23. Short-Term Low FODMAP, Reintroduce Gradually
If using a low FODMAP diet, ensure it is a short-term solution, and then gradually reintroduce FODMAP foods, ideally alongside fermented foods and/or probiotics, to help gut bacteria adapt.
24. Advocate for Healthy Food Environments
Support and advocate for changes in the food environment at policy and legislative levels to make healthful food choices easier and more accessible for everyone.
25. Empower & Support Healthy Choices
While empowering individuals to make healthful food choices, it’s crucial to also advocate for environmental changes that make healthy eating the easier option, rather than solely blaming individual choices.

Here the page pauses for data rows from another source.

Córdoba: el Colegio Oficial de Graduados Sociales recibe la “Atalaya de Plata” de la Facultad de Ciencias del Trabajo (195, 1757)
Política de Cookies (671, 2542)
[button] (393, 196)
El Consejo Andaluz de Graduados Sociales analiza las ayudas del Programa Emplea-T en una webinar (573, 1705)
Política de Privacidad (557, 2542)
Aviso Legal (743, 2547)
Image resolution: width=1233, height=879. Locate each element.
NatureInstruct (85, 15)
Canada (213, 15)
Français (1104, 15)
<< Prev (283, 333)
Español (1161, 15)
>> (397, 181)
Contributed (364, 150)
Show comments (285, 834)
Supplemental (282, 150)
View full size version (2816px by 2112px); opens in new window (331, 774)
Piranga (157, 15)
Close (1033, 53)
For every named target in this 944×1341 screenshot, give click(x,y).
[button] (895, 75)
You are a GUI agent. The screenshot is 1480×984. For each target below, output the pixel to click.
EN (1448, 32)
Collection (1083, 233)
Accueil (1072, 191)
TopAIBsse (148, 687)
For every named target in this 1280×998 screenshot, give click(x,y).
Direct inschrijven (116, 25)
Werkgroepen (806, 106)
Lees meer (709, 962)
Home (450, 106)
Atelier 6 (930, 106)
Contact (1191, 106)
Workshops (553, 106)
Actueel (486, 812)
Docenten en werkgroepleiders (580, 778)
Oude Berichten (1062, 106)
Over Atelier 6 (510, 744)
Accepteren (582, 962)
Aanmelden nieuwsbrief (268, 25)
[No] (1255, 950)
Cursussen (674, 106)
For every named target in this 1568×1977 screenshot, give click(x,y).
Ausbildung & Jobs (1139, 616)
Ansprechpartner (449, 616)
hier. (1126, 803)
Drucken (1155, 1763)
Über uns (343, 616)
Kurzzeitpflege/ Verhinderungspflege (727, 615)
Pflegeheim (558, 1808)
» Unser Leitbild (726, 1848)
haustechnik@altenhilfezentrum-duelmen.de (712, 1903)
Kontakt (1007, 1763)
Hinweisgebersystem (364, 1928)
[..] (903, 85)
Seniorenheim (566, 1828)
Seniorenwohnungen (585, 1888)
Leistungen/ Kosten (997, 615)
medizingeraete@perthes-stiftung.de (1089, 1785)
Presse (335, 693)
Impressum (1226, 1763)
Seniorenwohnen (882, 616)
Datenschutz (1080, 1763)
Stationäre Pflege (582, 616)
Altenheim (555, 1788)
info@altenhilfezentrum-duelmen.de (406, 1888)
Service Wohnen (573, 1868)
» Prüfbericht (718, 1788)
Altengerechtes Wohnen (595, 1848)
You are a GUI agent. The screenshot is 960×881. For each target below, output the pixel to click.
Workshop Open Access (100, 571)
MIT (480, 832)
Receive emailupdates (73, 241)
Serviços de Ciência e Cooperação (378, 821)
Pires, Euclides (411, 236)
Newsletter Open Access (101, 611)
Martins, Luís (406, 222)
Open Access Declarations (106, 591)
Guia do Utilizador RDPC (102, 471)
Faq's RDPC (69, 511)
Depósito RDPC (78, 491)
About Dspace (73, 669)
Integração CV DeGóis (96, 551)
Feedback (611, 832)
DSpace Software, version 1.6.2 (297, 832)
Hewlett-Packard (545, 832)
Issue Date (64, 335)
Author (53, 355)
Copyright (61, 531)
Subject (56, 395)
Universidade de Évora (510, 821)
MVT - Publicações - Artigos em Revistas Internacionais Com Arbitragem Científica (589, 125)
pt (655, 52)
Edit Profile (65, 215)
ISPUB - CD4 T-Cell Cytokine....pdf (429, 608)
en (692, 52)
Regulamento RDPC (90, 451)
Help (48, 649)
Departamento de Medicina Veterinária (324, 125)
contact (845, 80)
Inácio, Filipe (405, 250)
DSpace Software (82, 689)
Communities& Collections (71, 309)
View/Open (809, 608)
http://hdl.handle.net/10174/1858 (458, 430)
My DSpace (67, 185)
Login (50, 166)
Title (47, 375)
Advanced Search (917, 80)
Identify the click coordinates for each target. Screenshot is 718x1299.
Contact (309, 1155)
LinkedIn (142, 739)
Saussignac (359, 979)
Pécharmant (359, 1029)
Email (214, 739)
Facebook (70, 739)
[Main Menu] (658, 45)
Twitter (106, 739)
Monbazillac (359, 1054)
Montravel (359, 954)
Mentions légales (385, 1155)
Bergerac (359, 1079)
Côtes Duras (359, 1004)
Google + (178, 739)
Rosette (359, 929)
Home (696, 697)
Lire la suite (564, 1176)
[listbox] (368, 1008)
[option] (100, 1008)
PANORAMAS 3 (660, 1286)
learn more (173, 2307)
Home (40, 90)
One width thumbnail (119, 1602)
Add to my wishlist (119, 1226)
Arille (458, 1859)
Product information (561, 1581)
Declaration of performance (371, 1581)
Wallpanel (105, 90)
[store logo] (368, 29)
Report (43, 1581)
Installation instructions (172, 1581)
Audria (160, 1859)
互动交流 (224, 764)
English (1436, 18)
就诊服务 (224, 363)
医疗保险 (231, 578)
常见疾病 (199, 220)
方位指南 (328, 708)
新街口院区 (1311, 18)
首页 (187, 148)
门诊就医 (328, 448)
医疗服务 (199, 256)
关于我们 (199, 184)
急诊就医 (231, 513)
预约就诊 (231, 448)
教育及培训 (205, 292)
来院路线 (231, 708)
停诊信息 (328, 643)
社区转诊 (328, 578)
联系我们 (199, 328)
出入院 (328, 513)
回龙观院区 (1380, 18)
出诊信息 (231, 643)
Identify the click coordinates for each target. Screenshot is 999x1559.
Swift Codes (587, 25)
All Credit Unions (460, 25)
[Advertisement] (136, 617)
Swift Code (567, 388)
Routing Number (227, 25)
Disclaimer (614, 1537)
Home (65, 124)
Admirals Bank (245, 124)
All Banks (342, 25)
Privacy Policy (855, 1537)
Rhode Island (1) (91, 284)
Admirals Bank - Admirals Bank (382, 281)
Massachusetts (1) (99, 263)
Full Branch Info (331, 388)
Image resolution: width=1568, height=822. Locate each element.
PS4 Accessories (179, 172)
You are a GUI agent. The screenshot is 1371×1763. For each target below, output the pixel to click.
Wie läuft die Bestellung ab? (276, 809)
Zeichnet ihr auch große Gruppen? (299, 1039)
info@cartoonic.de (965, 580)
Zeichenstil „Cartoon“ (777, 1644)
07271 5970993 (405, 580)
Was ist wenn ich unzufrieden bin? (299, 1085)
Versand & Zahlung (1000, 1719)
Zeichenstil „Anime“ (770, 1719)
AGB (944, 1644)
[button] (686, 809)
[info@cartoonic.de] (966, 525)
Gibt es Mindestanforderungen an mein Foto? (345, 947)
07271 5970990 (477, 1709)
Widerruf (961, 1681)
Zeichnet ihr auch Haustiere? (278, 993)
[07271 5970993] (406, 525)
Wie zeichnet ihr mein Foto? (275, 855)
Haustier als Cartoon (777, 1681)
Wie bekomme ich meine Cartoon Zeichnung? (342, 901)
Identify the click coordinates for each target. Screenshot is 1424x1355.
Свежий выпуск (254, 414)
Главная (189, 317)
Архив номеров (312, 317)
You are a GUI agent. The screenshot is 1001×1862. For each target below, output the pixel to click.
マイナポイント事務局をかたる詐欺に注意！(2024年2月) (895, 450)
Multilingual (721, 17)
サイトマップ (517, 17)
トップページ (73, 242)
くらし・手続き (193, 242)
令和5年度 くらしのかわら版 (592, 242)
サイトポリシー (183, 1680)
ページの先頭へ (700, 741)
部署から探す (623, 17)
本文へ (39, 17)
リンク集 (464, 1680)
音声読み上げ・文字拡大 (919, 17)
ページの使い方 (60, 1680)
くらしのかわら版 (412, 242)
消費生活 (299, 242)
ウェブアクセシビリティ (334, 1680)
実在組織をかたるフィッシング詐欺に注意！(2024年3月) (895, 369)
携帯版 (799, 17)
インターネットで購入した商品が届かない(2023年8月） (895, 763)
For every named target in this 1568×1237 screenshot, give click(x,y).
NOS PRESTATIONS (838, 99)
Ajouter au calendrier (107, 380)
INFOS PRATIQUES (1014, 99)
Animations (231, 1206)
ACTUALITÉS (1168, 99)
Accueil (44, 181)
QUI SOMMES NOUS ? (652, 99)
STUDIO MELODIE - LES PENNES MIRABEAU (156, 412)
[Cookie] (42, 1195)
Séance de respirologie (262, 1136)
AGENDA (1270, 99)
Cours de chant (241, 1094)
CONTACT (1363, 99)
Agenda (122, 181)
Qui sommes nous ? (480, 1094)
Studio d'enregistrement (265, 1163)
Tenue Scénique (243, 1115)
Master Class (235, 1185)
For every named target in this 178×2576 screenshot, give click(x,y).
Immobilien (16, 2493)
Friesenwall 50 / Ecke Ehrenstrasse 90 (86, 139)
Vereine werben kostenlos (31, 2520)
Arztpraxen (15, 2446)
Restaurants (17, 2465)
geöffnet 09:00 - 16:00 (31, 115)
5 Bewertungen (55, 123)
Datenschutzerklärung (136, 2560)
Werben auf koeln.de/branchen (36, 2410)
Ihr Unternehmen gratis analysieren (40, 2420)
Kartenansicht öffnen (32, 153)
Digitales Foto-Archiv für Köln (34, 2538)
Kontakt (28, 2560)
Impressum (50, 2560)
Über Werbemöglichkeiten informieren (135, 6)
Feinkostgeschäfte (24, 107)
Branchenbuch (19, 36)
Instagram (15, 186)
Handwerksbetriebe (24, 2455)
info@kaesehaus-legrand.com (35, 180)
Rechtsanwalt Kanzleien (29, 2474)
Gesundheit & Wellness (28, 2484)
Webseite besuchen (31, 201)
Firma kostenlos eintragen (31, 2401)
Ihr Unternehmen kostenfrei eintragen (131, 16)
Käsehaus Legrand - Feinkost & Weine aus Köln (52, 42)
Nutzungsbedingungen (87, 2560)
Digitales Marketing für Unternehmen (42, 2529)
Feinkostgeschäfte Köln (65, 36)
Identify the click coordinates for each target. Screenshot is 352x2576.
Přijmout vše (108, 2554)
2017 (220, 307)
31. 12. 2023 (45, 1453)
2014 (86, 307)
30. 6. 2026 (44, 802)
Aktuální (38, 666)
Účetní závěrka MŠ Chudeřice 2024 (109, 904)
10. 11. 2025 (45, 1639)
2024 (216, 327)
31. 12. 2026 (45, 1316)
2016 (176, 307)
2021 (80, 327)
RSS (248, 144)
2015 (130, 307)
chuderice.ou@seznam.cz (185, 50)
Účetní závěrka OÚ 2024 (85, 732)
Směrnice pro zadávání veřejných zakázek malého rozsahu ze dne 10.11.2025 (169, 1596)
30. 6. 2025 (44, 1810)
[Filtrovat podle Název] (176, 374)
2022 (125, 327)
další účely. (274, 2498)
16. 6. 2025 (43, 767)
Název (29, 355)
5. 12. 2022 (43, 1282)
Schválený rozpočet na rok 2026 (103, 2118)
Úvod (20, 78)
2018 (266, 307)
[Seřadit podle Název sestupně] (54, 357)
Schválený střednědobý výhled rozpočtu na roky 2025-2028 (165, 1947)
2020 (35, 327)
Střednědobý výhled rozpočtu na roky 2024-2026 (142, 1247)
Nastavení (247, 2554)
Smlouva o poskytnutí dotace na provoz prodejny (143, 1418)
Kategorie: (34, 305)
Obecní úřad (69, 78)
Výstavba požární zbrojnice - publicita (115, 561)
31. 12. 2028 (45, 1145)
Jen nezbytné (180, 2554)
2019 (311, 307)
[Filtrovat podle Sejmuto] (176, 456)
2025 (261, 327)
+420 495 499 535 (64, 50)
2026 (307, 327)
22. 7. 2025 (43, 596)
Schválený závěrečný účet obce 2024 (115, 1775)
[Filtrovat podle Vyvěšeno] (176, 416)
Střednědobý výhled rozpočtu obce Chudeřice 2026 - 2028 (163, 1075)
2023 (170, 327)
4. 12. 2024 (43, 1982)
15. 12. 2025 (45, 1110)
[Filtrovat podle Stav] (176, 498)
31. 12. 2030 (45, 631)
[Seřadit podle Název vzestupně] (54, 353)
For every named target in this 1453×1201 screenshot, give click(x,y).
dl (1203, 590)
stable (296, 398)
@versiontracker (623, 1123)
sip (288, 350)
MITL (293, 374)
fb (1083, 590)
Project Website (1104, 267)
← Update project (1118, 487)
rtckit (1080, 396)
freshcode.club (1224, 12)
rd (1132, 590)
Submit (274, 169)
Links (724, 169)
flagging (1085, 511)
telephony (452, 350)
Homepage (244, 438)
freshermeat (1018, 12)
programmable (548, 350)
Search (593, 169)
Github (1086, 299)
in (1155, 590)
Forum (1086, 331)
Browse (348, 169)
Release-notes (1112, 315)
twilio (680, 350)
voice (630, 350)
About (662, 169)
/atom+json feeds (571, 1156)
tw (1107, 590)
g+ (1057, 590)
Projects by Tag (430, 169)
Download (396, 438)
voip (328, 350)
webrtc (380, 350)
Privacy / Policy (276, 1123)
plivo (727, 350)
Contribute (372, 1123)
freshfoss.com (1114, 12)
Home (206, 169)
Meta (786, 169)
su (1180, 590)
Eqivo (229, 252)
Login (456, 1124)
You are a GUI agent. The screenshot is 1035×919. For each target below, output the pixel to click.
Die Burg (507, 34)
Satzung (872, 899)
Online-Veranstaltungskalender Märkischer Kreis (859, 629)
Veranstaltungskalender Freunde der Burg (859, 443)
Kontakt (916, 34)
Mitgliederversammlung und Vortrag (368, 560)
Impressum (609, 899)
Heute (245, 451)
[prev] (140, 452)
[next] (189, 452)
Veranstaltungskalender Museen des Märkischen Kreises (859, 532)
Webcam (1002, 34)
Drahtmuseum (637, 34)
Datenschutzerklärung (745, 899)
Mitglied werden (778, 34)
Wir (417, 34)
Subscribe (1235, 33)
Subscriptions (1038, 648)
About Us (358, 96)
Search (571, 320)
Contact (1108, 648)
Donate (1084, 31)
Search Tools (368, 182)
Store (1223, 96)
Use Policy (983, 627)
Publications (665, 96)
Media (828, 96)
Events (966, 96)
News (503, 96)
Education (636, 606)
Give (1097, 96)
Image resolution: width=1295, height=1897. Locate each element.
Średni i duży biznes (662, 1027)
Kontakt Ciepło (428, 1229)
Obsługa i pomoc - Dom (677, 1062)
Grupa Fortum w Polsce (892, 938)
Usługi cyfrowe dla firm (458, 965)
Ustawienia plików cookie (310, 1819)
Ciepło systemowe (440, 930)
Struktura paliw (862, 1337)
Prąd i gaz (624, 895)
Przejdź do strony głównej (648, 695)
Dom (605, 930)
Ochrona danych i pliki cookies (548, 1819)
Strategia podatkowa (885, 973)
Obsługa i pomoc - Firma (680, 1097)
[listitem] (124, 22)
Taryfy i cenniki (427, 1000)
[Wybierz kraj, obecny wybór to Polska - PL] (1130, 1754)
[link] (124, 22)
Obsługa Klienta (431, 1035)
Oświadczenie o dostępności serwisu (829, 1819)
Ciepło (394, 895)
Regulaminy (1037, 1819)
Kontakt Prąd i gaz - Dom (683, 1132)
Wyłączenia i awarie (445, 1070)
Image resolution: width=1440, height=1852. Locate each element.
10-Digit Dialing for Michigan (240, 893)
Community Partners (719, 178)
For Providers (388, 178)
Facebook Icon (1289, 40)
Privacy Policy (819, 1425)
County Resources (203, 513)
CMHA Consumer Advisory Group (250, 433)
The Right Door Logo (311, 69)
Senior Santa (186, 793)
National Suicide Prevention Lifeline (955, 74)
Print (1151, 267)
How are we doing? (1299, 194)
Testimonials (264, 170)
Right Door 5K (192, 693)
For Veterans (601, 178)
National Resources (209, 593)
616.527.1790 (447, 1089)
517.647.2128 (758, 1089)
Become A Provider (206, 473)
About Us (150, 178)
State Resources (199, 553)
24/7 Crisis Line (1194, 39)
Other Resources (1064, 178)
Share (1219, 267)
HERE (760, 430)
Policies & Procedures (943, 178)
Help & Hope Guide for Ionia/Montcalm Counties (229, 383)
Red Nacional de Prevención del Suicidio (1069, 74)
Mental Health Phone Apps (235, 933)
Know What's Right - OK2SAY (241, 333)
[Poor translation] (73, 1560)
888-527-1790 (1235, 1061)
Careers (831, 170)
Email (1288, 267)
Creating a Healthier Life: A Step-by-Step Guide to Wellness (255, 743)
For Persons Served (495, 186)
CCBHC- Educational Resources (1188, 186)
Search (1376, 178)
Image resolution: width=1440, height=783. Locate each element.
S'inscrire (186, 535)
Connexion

26. Be Architect of Your Health
Recognize that you are the architect of your own health and that making lifestyle changes is always worthwhile, as feeling better directly leads to living a more fulfilling life.
6 Key Quotes
What I think is fascinating is that healthy dietary patterns and unhealthy dietary patterns are not related to each other. They're not just the opposite of each other. There'll be lots of people who have really, particularly like kids, have lots of healthy food at home, but then they have lots of junk and processed foods when they're out and about. That is still problematic for mental health.
Professor Felice Jacka
Poor diet is now the leading cause of early death in men and number two in women across the globe.
Professor Felice Jacka
More than 30% of the people in the dietary group achieved what we would call full remission, where they just weren't depressed at all anymore. And that was compared to about 8% in the social support group.
Professor Felice Jacka
The degree of dietary change correlated very closely with the degree of improvement in their depression. So the more you change your diet, the more you would improve.
Professor Felice Jacka
We don't know whether it's what people are eating or what they're not eating when they change their diet.
Professor Felice Jacka
The more diverse your diet, the more diverse your gut microbiome. And that seems to be a marker of gut health.
Professor Felice Jacka
1 Protocols
SMILES Trial Dietary Intervention
Professor Felice Jacka- Swap refined carbohydrates (white flour, white bread) for whole grain versions.
- Increase the amount of vegetables and fruit in the diet.
- Start eating more legumes (lentils, chickpeas, etc.).
- Include nuts and seeds in the diet.
- Eat fish regularly.
- Incorporate olive oil into the diet.
- Reduce the intake of junk and processed foods (sweets, cakes, chocolate, fried foods).